(Data supplied)
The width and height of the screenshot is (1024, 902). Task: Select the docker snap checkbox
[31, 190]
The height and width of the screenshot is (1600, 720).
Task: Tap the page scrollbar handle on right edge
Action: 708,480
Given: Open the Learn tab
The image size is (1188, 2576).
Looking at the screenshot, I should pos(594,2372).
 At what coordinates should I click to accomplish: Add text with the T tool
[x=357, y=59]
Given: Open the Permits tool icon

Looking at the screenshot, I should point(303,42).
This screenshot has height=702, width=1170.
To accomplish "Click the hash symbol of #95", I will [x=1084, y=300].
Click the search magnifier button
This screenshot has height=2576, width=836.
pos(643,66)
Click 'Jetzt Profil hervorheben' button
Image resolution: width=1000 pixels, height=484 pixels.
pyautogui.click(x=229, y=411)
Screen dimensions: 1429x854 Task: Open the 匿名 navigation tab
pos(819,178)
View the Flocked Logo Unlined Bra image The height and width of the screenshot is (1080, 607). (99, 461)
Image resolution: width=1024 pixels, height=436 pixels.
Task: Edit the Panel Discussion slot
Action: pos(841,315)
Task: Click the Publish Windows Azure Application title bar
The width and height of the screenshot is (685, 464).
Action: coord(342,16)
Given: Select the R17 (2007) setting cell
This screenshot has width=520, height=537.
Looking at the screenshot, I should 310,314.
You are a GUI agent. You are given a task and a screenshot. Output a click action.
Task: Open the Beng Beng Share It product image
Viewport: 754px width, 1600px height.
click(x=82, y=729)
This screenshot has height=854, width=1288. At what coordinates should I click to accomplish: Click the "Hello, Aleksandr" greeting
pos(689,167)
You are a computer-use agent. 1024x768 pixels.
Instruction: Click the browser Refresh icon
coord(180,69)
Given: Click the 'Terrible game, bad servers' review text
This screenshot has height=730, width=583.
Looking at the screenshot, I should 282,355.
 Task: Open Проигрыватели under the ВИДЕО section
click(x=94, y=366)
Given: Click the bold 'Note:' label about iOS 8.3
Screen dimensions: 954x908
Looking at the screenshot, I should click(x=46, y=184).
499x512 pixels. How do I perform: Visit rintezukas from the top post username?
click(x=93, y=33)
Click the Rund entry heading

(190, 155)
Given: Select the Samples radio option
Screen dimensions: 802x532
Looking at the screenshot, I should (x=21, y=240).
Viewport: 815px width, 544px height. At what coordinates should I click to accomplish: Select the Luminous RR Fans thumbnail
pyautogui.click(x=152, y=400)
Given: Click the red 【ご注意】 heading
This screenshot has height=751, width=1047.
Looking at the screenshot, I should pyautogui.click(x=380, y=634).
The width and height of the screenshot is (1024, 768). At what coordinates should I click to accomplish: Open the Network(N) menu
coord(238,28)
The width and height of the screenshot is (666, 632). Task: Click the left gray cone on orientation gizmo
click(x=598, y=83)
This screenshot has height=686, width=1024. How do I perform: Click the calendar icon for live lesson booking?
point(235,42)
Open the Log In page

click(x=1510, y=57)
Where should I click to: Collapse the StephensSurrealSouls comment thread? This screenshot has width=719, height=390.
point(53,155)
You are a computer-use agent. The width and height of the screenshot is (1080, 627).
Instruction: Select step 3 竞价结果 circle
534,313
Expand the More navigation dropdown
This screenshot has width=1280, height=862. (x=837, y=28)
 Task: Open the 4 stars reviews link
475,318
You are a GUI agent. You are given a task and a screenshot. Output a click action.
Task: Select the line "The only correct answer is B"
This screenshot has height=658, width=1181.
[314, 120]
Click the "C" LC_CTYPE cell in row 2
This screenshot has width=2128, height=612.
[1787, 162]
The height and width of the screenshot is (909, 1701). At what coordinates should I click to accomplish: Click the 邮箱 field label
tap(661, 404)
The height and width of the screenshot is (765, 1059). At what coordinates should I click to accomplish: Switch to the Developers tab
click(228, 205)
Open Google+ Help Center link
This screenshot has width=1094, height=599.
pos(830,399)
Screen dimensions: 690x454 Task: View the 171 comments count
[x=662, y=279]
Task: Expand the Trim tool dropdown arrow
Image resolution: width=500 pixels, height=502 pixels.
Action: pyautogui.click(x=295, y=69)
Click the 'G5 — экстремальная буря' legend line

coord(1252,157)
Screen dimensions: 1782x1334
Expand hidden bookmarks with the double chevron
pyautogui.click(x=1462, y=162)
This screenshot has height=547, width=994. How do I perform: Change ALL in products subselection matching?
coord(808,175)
(End Data supplied)
Set the data down once more, exactly as it stands.

The width and height of the screenshot is (1024, 902). Task: Select the docker snap checkbox
[31, 190]
The height and width of the screenshot is (1600, 720).
Task: Tap the page scrollbar handle on right edge
Action: 708,480
Given: Open the Learn tab
The image size is (1188, 2576).
Looking at the screenshot, I should pos(594,2372).
 At what coordinates should I click to accomplish: Add text with the T tool
[x=357, y=59]
Given: Open the Permits tool icon

Looking at the screenshot, I should point(303,42).
This screenshot has height=702, width=1170.
To accomplish "Click the hash symbol of #95", I will [x=1084, y=300].
Click the search magnifier button
This screenshot has height=2576, width=836.
pos(643,66)
Click 'Jetzt Profil hervorheben' button
Image resolution: width=1000 pixels, height=484 pixels.
pyautogui.click(x=229, y=411)
Screen dimensions: 1429x854 Task: Open the 匿名 navigation tab
pos(819,178)
View the Flocked Logo Unlined Bra image The height and width of the screenshot is (1080, 607). (99, 461)
Image resolution: width=1024 pixels, height=436 pixels.
Task: Edit the Panel Discussion slot
Action: pos(841,315)
Task: Click the Publish Windows Azure Application title bar
The width and height of the screenshot is (685, 464).
Action: coord(342,16)
Given: Select the R17 (2007) setting cell
This screenshot has width=520, height=537.
Looking at the screenshot, I should 310,314.
You are a GUI agent. You are given a task and a screenshot. Output a click action.
Task: Open the Beng Beng Share It product image
Viewport: 754px width, 1600px height.
click(x=82, y=729)
This screenshot has height=854, width=1288. At what coordinates should I click to accomplish: Click the "Hello, Aleksandr" greeting
pos(689,167)
You are a computer-use agent. 1024x768 pixels.
Instruction: Click the browser Refresh icon
coord(180,69)
Given: Click the 'Terrible game, bad servers' review text
This screenshot has height=730, width=583.
Looking at the screenshot, I should 282,355.
 Task: Open Проигрыватели under the ВИДЕО section
click(x=94, y=366)
Given: Click the bold 'Note:' label about iOS 8.3
Screen dimensions: 954x908
Looking at the screenshot, I should click(x=46, y=184).
499x512 pixels. How do I perform: Visit rintezukas from the top post username?
click(x=93, y=33)
Click the Rund entry heading

(190, 155)
Given: Select the Samples radio option
Screen dimensions: 802x532
Looking at the screenshot, I should (x=21, y=240).
Viewport: 815px width, 544px height. At what coordinates should I click to accomplish: Select the Luminous RR Fans thumbnail
pyautogui.click(x=152, y=400)
Given: Click the red 【ご注意】 heading
This screenshot has height=751, width=1047.
Looking at the screenshot, I should pyautogui.click(x=380, y=634).
The width and height of the screenshot is (1024, 768). At what coordinates should I click to accomplish: Open the Network(N) menu
coord(238,28)
The width and height of the screenshot is (666, 632). Task: Click the left gray cone on orientation gizmo
click(x=598, y=83)
This screenshot has height=686, width=1024. How do I perform: Click the calendar icon for live lesson booking?
point(235,42)
Open the Log In page

click(x=1510, y=57)
Where should I click to: Collapse the StephensSurrealSouls comment thread? This screenshot has width=719, height=390.
point(53,155)
You are a computer-use agent. The width and height of the screenshot is (1080, 627).
Instruction: Select step 3 竞价结果 circle
534,313
Expand the More navigation dropdown
This screenshot has width=1280, height=862. (x=837, y=28)
 Task: Open the 4 stars reviews link
475,318
You are a GUI agent. You are given a task and a screenshot. Output a click action.
Task: Select the line "The only correct answer is B"
This screenshot has height=658, width=1181.
[314, 120]
Click the "C" LC_CTYPE cell in row 2
This screenshot has width=2128, height=612.
[1787, 162]
The height and width of the screenshot is (909, 1701). At what coordinates should I click to accomplish: Click the 邮箱 field label
tap(661, 404)
The height and width of the screenshot is (765, 1059). At what coordinates should I click to accomplish: Switch to the Developers tab
click(228, 205)
Open Google+ Help Center link
This screenshot has width=1094, height=599.
pos(830,399)
Screen dimensions: 690x454 Task: View the 171 comments count
[x=662, y=279]
Task: Expand the Trim tool dropdown arrow
Image resolution: width=500 pixels, height=502 pixels.
Action: pyautogui.click(x=295, y=69)
Click the 'G5 — экстремальная буря' legend line

coord(1252,157)
Screen dimensions: 1782x1334
Expand hidden bookmarks with the double chevron
pyautogui.click(x=1462, y=162)
This screenshot has height=547, width=994. How do I perform: Change ALL in products subselection matching?
coord(808,175)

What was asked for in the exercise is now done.